• **Work task**
Extract every line starting at the line that contains "The image size is (1184, 438)." and ending with the final line of the data, inclusive; give only those lines, word for word.

── Listed entries ──

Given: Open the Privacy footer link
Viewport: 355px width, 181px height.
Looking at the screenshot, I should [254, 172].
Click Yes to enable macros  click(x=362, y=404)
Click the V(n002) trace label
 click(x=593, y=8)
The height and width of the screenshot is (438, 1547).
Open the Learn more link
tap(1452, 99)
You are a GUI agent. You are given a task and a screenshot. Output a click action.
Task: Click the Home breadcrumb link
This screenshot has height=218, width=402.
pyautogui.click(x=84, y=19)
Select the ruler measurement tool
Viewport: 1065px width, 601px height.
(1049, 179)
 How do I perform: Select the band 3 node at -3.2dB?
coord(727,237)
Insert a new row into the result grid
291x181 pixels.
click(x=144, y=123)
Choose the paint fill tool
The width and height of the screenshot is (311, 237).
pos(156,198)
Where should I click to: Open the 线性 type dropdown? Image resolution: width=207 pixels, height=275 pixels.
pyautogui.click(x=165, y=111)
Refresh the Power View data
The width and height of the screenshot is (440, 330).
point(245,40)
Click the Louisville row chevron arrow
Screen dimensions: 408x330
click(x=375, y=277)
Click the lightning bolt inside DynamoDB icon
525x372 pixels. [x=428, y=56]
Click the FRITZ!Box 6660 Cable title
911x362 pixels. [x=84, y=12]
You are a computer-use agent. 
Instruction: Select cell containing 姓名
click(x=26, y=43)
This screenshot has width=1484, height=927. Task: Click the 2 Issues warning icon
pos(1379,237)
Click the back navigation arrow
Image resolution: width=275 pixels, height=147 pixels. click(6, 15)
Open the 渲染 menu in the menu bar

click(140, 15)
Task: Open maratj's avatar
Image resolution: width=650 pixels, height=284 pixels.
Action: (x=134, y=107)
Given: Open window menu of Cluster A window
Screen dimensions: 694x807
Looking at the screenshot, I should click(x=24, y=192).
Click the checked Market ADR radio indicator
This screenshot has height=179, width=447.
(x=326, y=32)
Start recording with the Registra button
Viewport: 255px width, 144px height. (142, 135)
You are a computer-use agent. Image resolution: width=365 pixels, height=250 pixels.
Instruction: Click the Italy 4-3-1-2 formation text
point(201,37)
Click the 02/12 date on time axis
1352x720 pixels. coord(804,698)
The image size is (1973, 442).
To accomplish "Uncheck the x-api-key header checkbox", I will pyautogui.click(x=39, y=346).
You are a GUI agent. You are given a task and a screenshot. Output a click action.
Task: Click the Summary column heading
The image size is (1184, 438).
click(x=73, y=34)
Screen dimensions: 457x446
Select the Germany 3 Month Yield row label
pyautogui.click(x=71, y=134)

───

• **Solution to the problem**
The image size is (1184, 438).
click(x=73, y=34)
Screen dimensions: 457x446
Select the Germany 3 Month Yield row label
pyautogui.click(x=71, y=134)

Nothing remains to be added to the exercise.